Program honors local women at Chattanooga Convention Center

Program honors local women at Chattanooga Convention Center

April 14th, 2016 by Yolanda Putman in Local Regional News

Bea Lurie, President and CEO of Girls Inc. of Chattanooga, speaks at the Girls Inc.'s 12th annual UnBought & UnBossed awards luncheon Wednesday, April 13, 2016 at the Chattanooga Convention Center.

Photo by Angela Lewis Foster /Times Free Press.

Terri Wright speaks at the Girls Inc.'s 12th annual UnBought & UnBossed awards luncheon Wednesday, April 13, 2016 at the Chattanooga Convention Center.

Terri Wright speaks at the Girls Inc.'s 12th...

Photo by Contributed Photo /Times Free Press.

Honorees

Girls Inc. participant Terri Wright honored Mical Traynor, executive director at Chattanooga Women’s Leadership Institute

Girls Inc. participant Komal Patri honored Dr. Neslihan Alp, engineering management and technology department head at UTC’s College of Engineering and Computer Science

Girls Inc. participant Jahlah Johnson honored Nancy Ridge, a retired program director.

# [EXERCISE DATA]
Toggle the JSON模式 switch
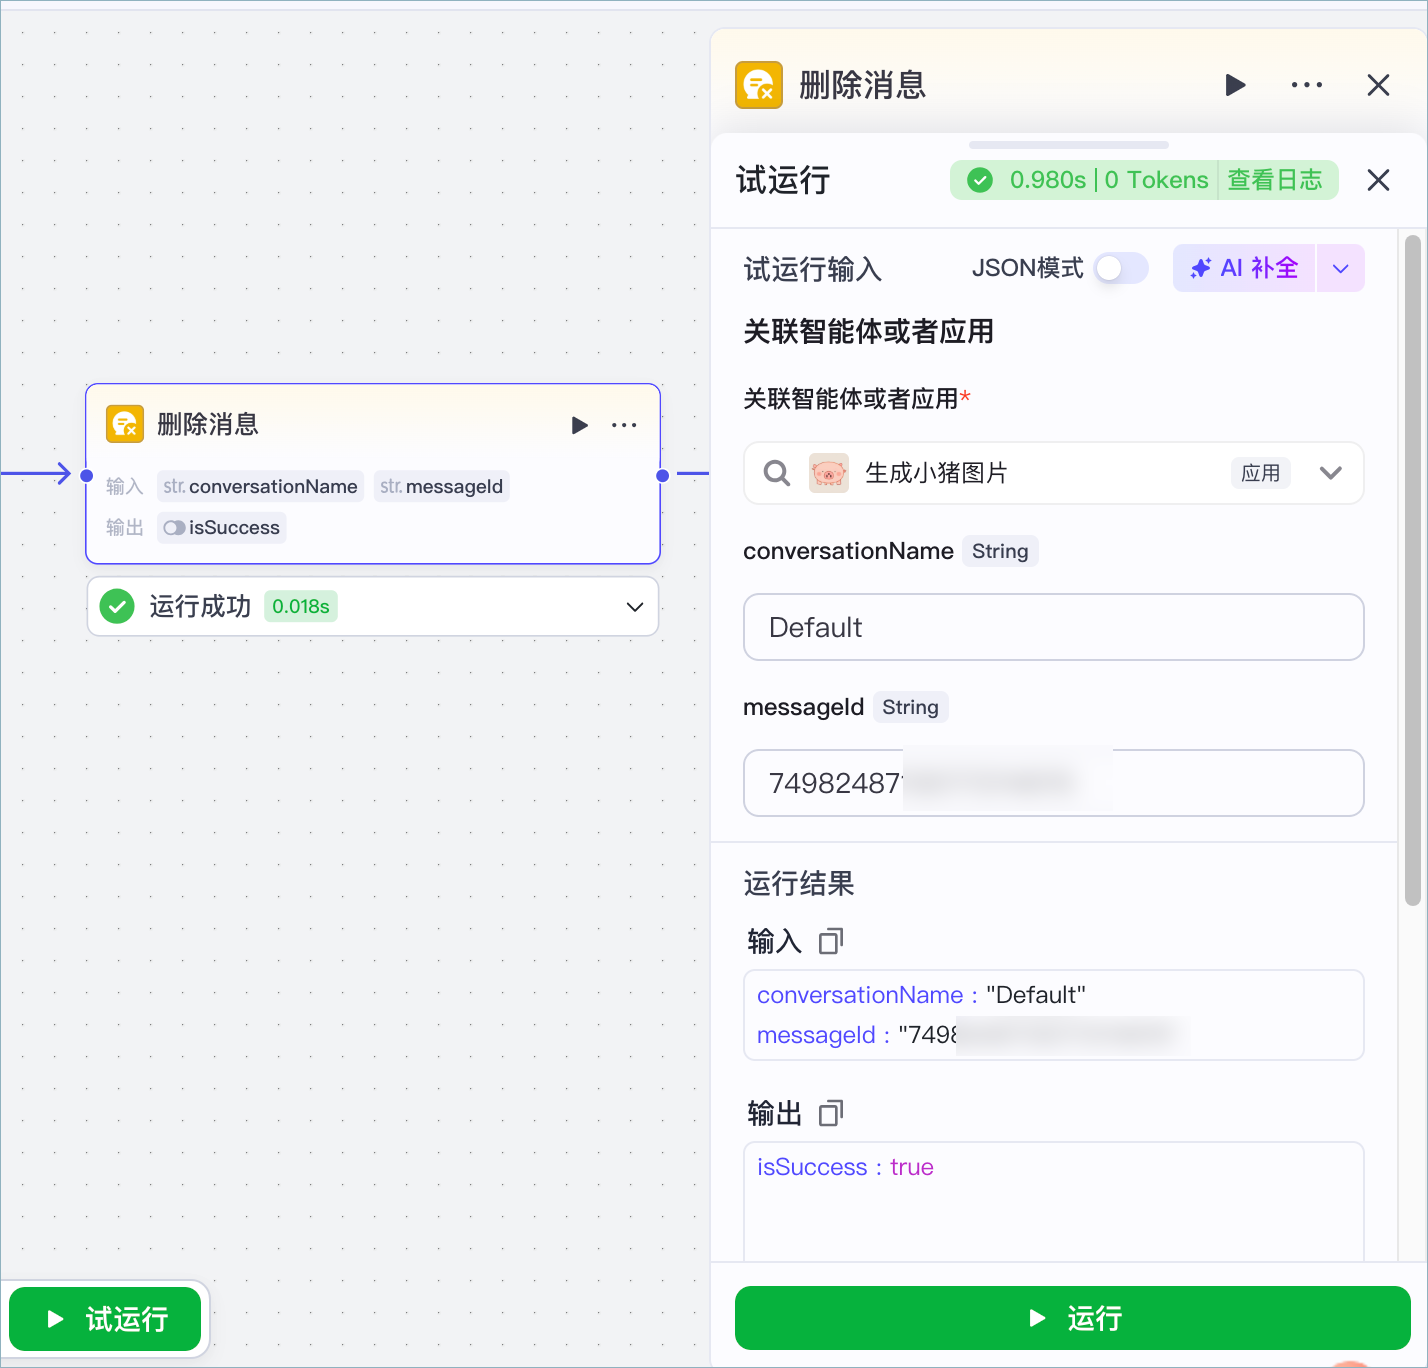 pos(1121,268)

---

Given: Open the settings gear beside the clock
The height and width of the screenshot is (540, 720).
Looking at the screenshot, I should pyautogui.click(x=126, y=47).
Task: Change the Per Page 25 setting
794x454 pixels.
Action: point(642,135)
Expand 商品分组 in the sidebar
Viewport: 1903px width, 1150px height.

...

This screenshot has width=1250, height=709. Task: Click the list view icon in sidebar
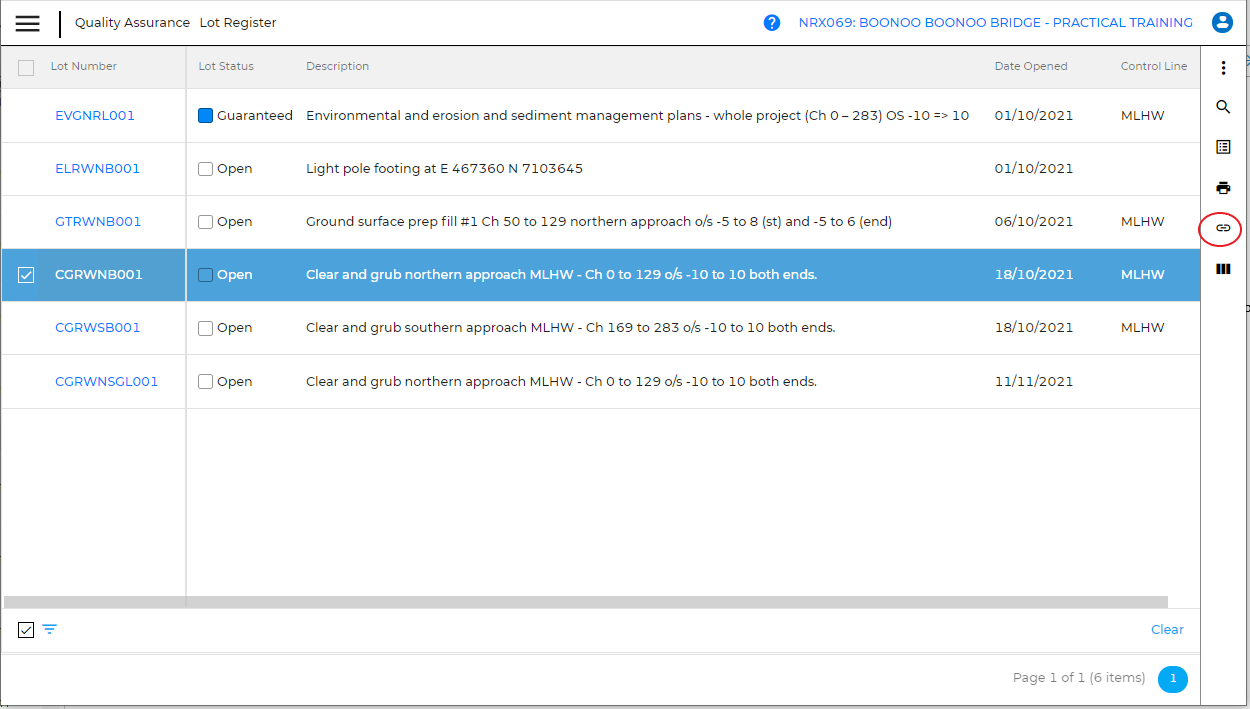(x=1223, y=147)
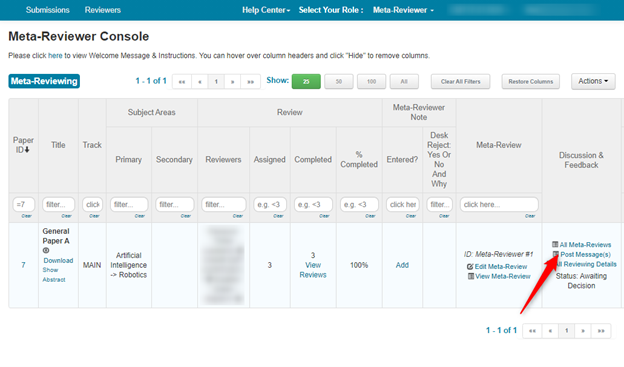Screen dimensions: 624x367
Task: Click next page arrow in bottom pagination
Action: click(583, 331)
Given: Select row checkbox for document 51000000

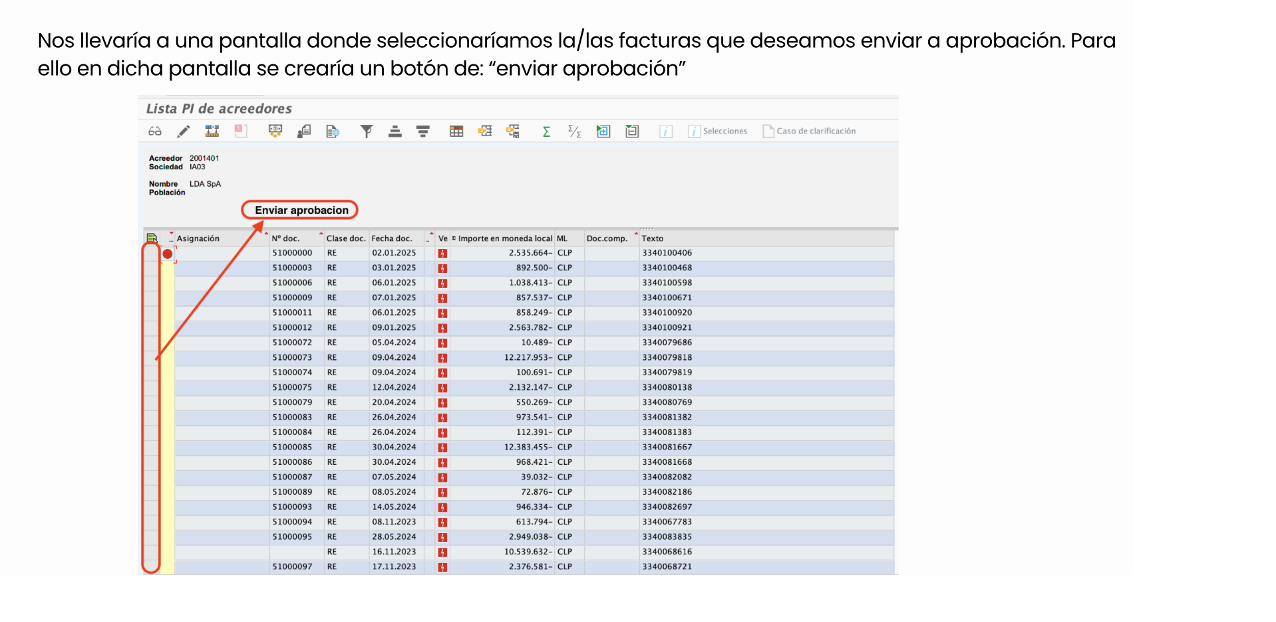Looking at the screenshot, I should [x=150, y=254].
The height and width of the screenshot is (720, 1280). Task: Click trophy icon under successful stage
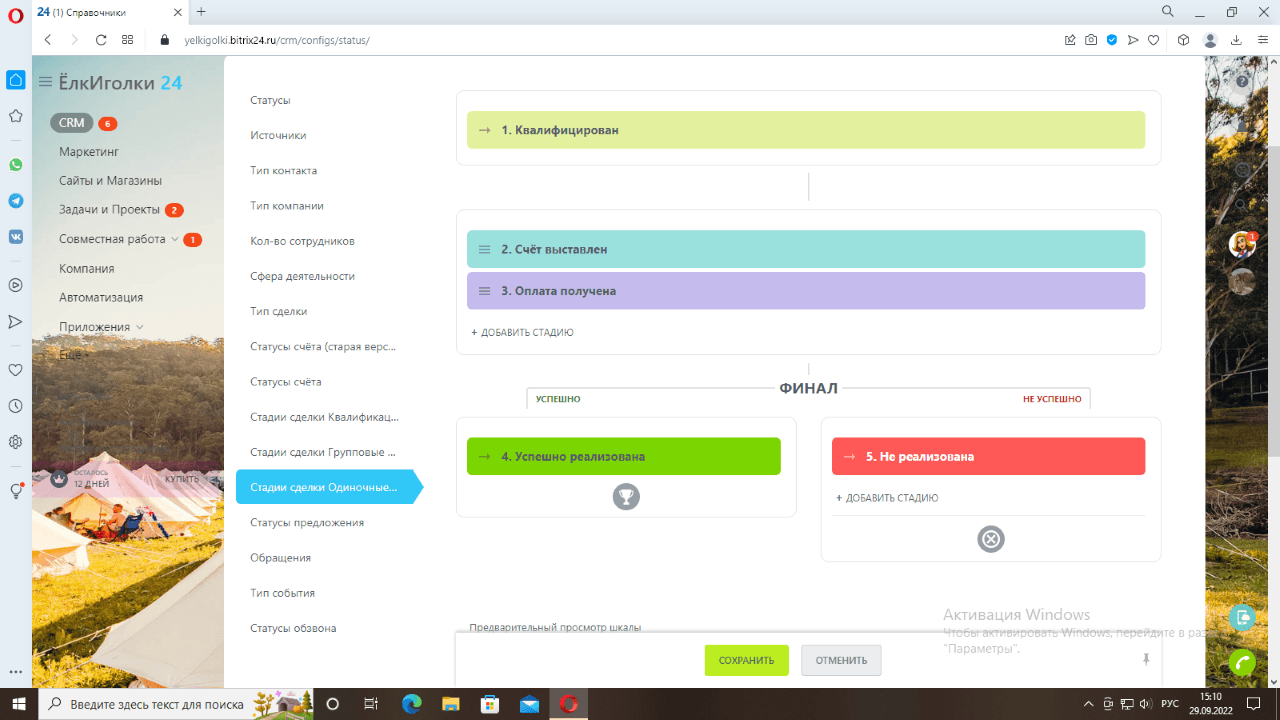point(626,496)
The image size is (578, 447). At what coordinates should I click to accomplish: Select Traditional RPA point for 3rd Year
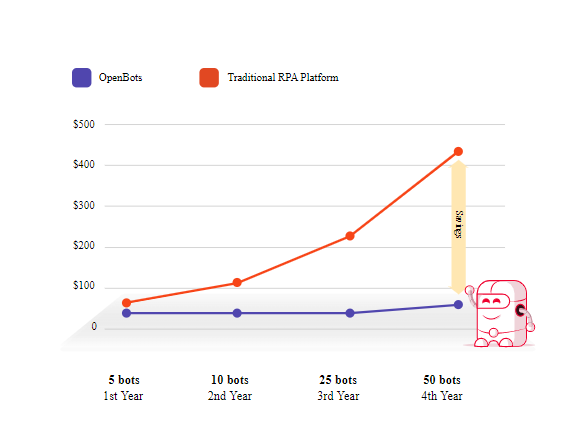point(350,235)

# [TASKS TO PERFORM]
1. In the news article on the UnBought & UnBossed awards, on what date was the luncheon held?
2. Decide whether each statement agrees with the news article on the UnBought & UnBossed awards. Answer yes or no and quote the words that decide it.
(a) The luncheon took place at the Chattanooga Convention Center.
(b) Komal Patri honored Nancy Ridge.
(c) Bea Lurie is President and CEO of Girls Inc. of Chattanooga.
3. List every honoree named in the news article on the UnBought & UnBossed awards.

# [ANSWERS FOR THIS EXERCISE]
1. Wednesday, April 13, 2016

2.
(a) Yes: "awards luncheon Wednesday, April 13, 2016 at the Chattanooga Convention Center"
(b) No: "Girls Inc. participant Komal Patri honored Dr. Neslihan Alp"
(c) Yes: "Bea Lurie, President and CEO of Girls Inc. of Chattanooga"

3.
Mical Traynor
Dr. Neslihan Alp
Nancy Ridge